Taxes on Savings Bonds
Taxes on Savings Bonds
In this article we will discuss everything you need to know about taxes on savings bonds. First, the interest that you earn on a savings bond is subject to federal income tax only. There are no state or local income taxes paid on interest income from saving bonds.
Taxes on savings bonds can be deferred until you either redeem the bond or the bond reaches final maturity, whichever happens first. In the case of a gift or inheritance, savings bonds are subject to estate, gift, inheritance or any other excise taxes. Special benefits are given to those who purchase savings bonds under the Education Savings Bond Program.
Tax Reporting for the Education Savings Bond Program
If they are used for education purposes you may not have to pay taxes on your savings bonds, as they may qualify for education tax exclusion. This allows taxpayers to exclude all or part of the interest paid on their bond from their gross income, so long as the bond owner pays education expenses to a qualified education institution. What determines if an institution is qualified? A good litmus test is student loans. If the federal government would issue a student loan for a person to attending the college or university, its a qualified institution.

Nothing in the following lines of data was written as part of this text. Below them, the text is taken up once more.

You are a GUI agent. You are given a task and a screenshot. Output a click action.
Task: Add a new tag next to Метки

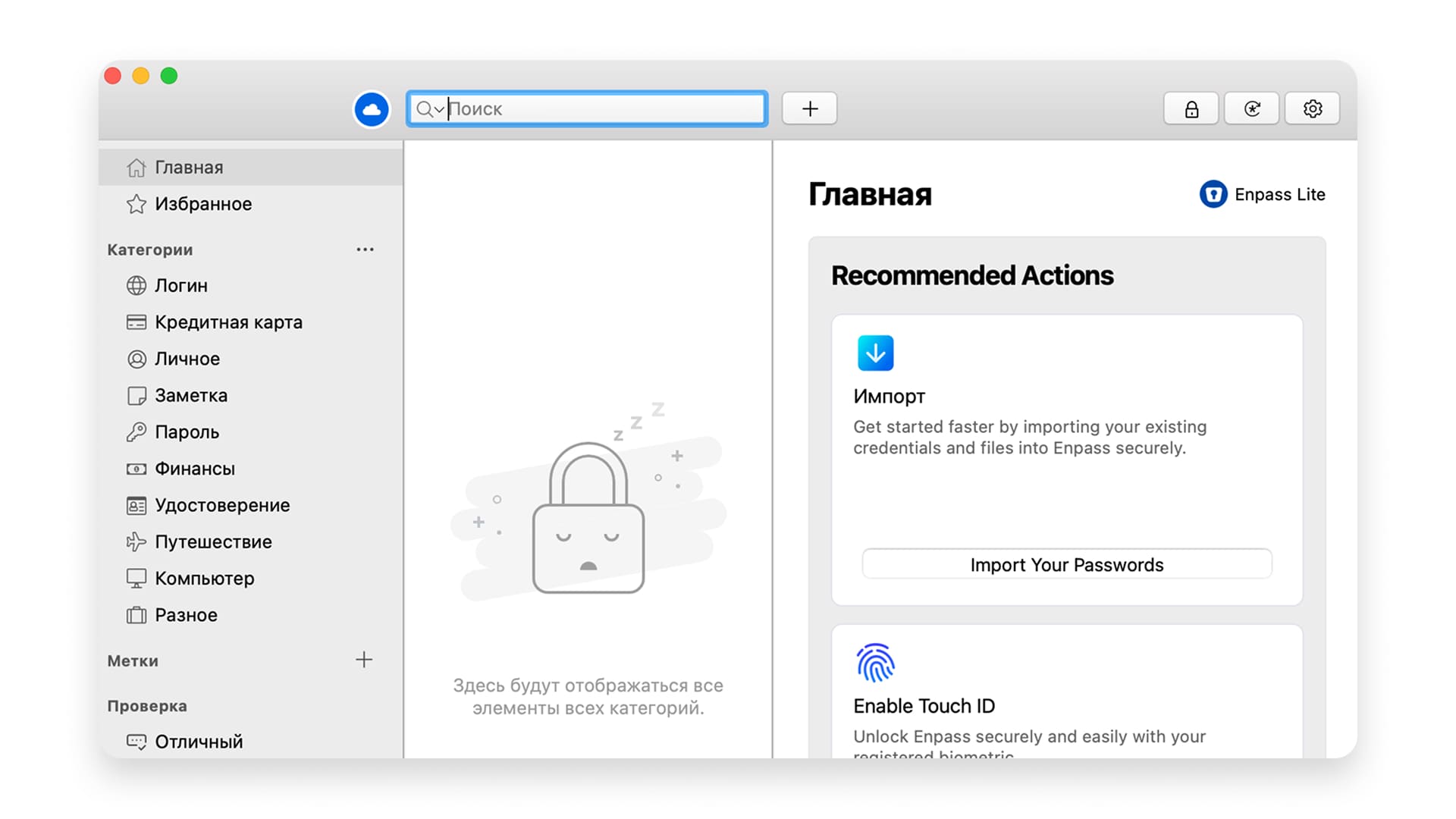coord(364,660)
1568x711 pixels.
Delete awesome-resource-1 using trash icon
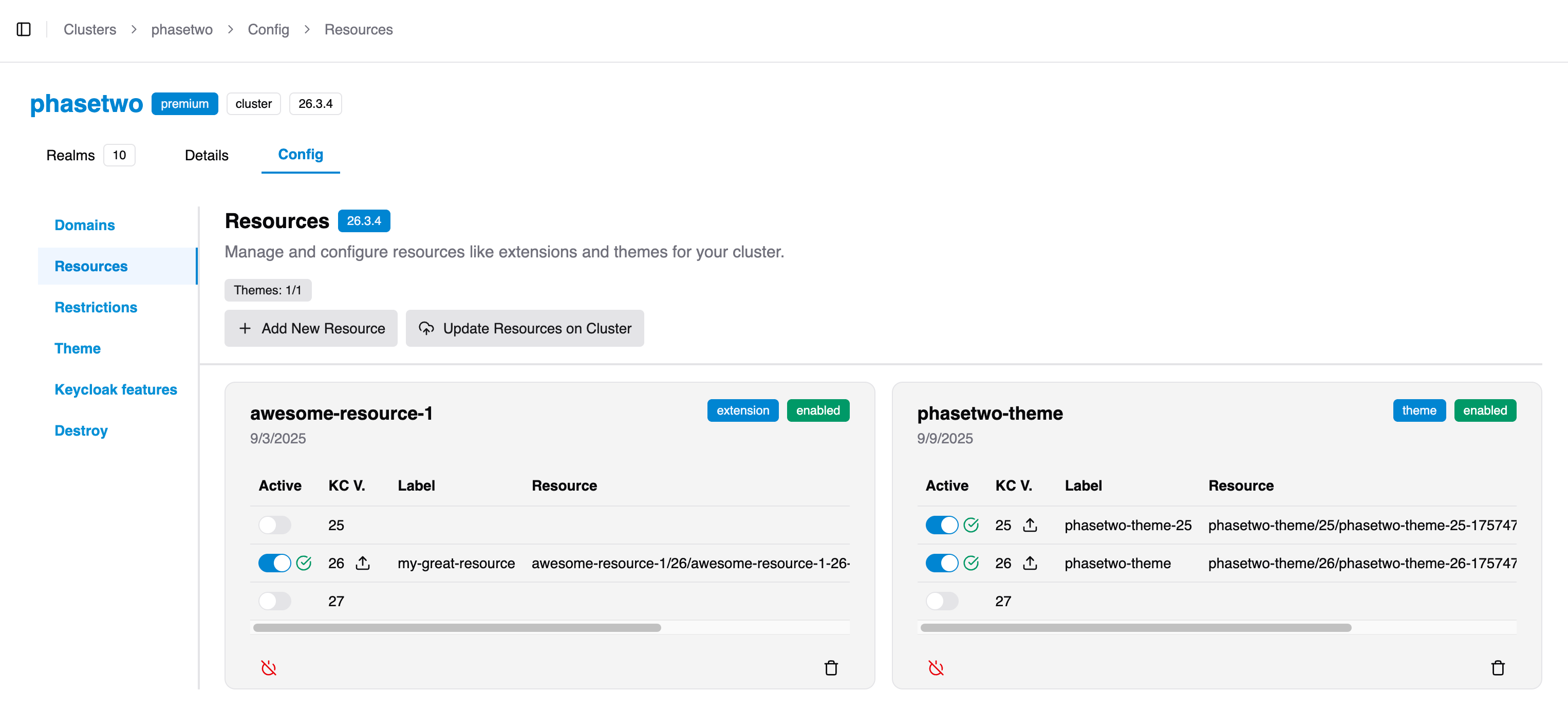tap(831, 668)
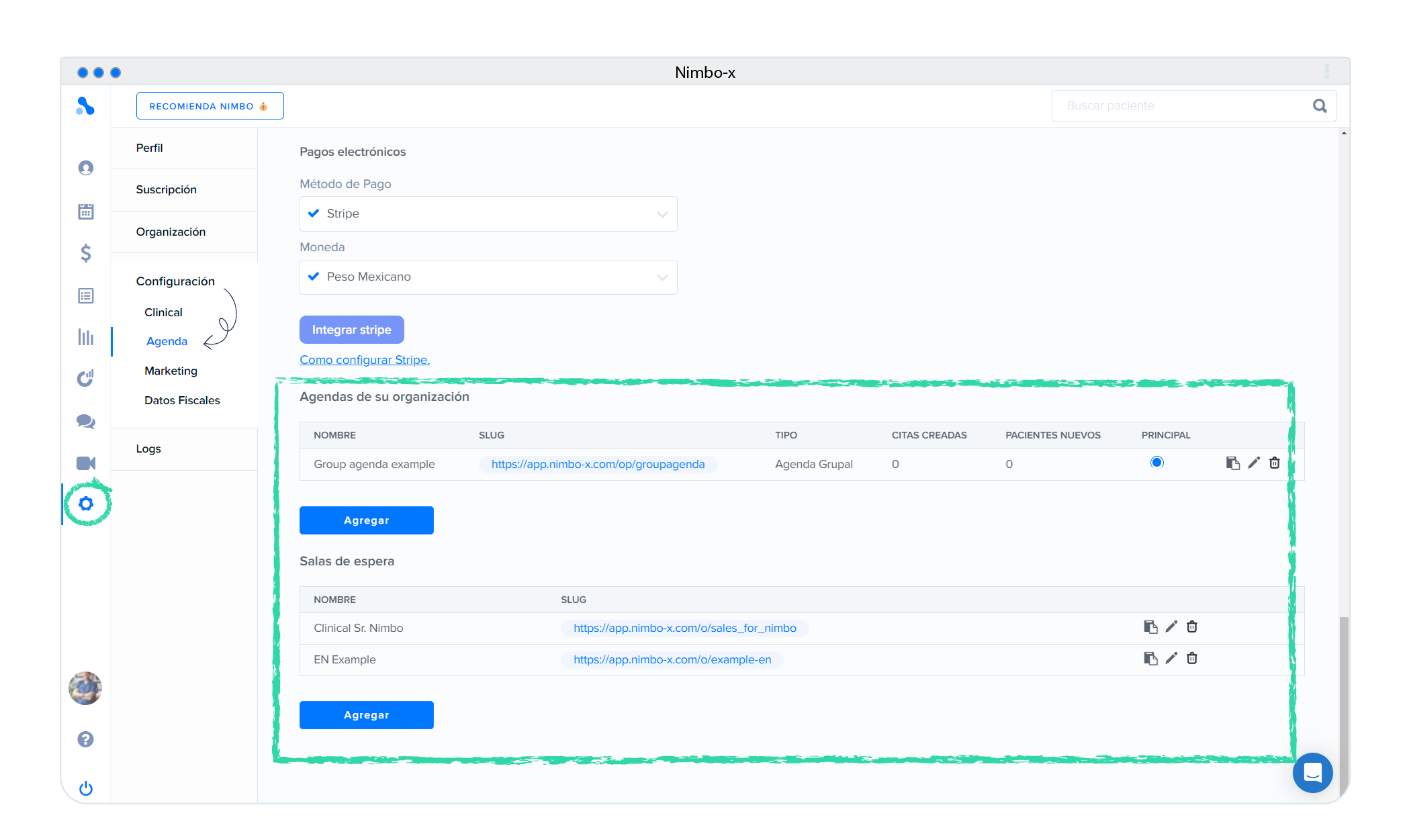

Please keep in mind the following:
- Married couples that file individual tax returns don’t get the full exemption. You can get the full exemption only if you file a joint return or if your single.
- You must be at least 24 when you purchase the bond.
- The child must not be listed on the bond as an owner or co-owner. Beneficiary is OK.
- The expenses basically need to be for tuition. Books and living expenses don’t count.
- If you make more than a certain amount of money, you must still pay taxes on your savings bonds. In 2010, a married couple could take the full deduction only if they make less than $105,100. For single filers, the amount was $70,100.
The expense must be paid in the same year for which the deduction is being taken. The entire bond that is being redeemed, principal and interest, must go towards education expense. If not, you can only deduct part of the interest. Tip: To avoid a partial deduction, you should buy bonds in smaller face value denominations like $100.
Taxes on Savings Bonds: Paper Versus Electronic Bonds
When you redeem a bond electronically through TreasuryDirect.com a 1099-INT is automatically generated and you are able print a copy for your records. When you redeem a paper savings bond, the institution that pays out the bond will report the interest earned to both you and the IRS. To report taxes on your savings bonds you will receive an IRS form 1099-INT either at the time of redemption, or it will be sent to you after the end of the year.
Methods of Reporting Interest
You have the choice of reporting interest earned on savings bonds in two ways. However, when you report interest on your federal return, it should be included with any other interest income you received. You have two options
- Cash Basis Reporting – This method allows you to defer the federal tax on your savings bonds until the year of redemption, final maturity or other taxable disposition, whichever happens first.
- Accrual Basis Reporting – Using this method means you are reporting interest earned every year as it accrues. Once you start this method, you must continue with the method for all savings bonds you own and purchase later. This method is more commonly used when bonds are purchased under a child’s name.
If you decide to report interest each year its your responsibility to calculate and report the interest. With electronic saving bonds, the calculations can be done online and necessary paperwork printed using the TreasuryDirect website. However with paper bonds you will need to get a copy of the Public Debt Form 3501. This table compares bond values from one year to the next in order to help you figure out the amount of interest earned. If you decide to defer interest you should refer to IRS Publication 550 for instructions and information.
When calculating the taxes on your savings bonds, whether you defer taxes or pay them annually is up to you. If you purchase a bond under your name or as a co-owner, you have to report the income. If you purchase a bond as a gift, that person is required to report the income. You do not have to pay any state taxes on savings bonds, just federal.